### GIVEN EXERCISE
Copy the data from its first line through the line containing "Action: [774, 540]", substituting "drop-down menu" for "dropdown" and keeping everything else unchanged.

====== PROVIDED MATERIAL

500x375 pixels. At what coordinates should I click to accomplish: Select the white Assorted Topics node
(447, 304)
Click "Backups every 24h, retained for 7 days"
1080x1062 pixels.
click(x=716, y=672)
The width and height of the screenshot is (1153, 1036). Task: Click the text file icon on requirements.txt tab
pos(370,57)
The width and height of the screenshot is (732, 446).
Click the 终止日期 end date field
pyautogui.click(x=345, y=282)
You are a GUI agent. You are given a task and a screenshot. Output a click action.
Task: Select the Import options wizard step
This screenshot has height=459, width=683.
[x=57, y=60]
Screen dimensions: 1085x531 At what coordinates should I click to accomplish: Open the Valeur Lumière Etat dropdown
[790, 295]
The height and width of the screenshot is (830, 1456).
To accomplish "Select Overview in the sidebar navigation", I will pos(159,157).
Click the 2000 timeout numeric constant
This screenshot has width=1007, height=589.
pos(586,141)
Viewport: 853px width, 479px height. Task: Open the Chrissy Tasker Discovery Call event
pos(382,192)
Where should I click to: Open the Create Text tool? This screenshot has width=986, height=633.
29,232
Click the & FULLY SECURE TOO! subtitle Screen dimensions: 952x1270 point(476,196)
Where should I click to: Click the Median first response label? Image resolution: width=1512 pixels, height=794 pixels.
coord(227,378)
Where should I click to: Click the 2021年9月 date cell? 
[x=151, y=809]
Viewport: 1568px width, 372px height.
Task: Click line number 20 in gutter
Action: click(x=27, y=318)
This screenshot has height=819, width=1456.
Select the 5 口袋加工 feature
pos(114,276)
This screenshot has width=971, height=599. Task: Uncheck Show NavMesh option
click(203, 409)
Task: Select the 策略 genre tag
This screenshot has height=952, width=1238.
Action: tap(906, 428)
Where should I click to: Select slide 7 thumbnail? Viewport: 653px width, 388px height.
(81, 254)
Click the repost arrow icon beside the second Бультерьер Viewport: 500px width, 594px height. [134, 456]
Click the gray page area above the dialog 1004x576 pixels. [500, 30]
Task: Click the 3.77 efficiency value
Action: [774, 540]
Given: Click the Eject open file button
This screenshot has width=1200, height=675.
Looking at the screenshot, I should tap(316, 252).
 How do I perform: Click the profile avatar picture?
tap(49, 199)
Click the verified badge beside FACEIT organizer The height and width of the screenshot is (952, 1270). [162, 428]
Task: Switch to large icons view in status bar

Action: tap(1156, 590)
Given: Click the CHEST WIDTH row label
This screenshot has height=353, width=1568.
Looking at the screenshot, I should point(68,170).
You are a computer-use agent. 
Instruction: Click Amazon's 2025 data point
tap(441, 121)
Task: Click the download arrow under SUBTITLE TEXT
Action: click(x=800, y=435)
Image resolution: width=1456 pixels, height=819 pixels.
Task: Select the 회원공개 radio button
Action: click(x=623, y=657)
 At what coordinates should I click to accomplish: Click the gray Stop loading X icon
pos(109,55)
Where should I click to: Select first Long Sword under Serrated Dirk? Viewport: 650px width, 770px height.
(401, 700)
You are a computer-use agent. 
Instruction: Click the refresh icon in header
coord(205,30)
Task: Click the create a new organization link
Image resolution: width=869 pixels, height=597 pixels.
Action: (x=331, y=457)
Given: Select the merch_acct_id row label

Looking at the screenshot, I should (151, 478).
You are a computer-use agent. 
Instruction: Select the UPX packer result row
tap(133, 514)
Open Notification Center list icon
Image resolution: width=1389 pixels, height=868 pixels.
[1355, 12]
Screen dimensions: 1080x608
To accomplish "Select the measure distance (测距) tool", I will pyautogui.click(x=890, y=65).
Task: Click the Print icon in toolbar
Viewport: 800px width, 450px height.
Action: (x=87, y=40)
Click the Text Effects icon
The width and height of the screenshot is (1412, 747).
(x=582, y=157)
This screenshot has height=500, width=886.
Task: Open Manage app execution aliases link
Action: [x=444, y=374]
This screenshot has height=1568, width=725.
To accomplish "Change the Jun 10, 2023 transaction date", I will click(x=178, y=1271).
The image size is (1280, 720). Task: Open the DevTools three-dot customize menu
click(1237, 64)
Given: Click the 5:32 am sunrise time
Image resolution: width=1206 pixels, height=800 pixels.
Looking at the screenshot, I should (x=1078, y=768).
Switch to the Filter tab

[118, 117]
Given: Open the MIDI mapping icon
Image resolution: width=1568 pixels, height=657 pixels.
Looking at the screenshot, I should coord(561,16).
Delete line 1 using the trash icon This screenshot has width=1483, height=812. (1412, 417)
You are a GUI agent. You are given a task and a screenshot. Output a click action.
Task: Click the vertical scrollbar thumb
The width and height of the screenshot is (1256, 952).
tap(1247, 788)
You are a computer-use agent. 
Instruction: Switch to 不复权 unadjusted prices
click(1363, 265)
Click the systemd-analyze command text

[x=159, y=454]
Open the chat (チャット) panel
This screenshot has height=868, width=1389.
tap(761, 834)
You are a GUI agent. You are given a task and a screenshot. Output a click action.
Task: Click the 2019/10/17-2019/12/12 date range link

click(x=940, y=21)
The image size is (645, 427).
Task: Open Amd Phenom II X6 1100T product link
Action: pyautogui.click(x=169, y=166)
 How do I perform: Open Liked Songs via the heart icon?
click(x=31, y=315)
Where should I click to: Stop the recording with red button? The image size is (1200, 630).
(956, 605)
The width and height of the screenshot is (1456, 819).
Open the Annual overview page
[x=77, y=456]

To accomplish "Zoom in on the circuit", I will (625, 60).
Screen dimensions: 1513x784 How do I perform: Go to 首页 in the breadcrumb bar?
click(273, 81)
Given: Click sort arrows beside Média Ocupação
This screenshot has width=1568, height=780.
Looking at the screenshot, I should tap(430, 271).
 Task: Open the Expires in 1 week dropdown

============

### OUTPUT BELOW
500x375 pixels. At what coordinates should I click to accomplish: Select the white Assorted Topics node
(447, 304)
Click "Backups every 24h, retained for 7 days"
1080x1062 pixels.
click(x=716, y=672)
The width and height of the screenshot is (1153, 1036). Task: Click the text file icon on requirements.txt tab
pos(370,57)
The width and height of the screenshot is (732, 446).
Click the 终止日期 end date field
pyautogui.click(x=345, y=282)
You are a GUI agent. You are given a task and a screenshot. Output a click action.
Task: Select the Import options wizard step
This screenshot has height=459, width=683.
[x=57, y=60]
Screen dimensions: 1085x531 At what coordinates should I click to accomplish: Open the Valeur Lumière Etat drop-down menu
[790, 295]
The height and width of the screenshot is (830, 1456).
To accomplish "Select Overview in the sidebar navigation", I will pos(159,157).
Click the 2000 timeout numeric constant
This screenshot has width=1007, height=589.
pos(586,141)
Viewport: 853px width, 479px height. Task: Open the Chrissy Tasker Discovery Call event
pos(382,192)
Where should I click to: Open the Create Text tool? This screenshot has width=986, height=633.
29,232
Click the & FULLY SECURE TOO! subtitle Screen dimensions: 952x1270 point(476,196)
Where should I click to: Click the Median first response label? Image resolution: width=1512 pixels, height=794 pixels.
coord(227,378)
Where should I click to: Click the 2021年9月 date cell? 
[x=151, y=809]
Viewport: 1568px width, 372px height.
Task: Click line number 20 in gutter
Action: click(x=27, y=318)
This screenshot has height=819, width=1456.
Select the 5 口袋加工 feature
pos(114,276)
This screenshot has width=971, height=599. Task: Uncheck Show NavMesh option
click(203, 409)
Task: Select the 策略 genre tag
This screenshot has height=952, width=1238.
Action: tap(906, 428)
Where should I click to: Select slide 7 thumbnail? Viewport: 653px width, 388px height.
(81, 254)
Click the repost arrow icon beside the second Бультерьер Viewport: 500px width, 594px height. [134, 456]
Click the gray page area above the dialog 1004x576 pixels. [500, 30]
Task: Click the 3.77 efficiency value
Action: [774, 540]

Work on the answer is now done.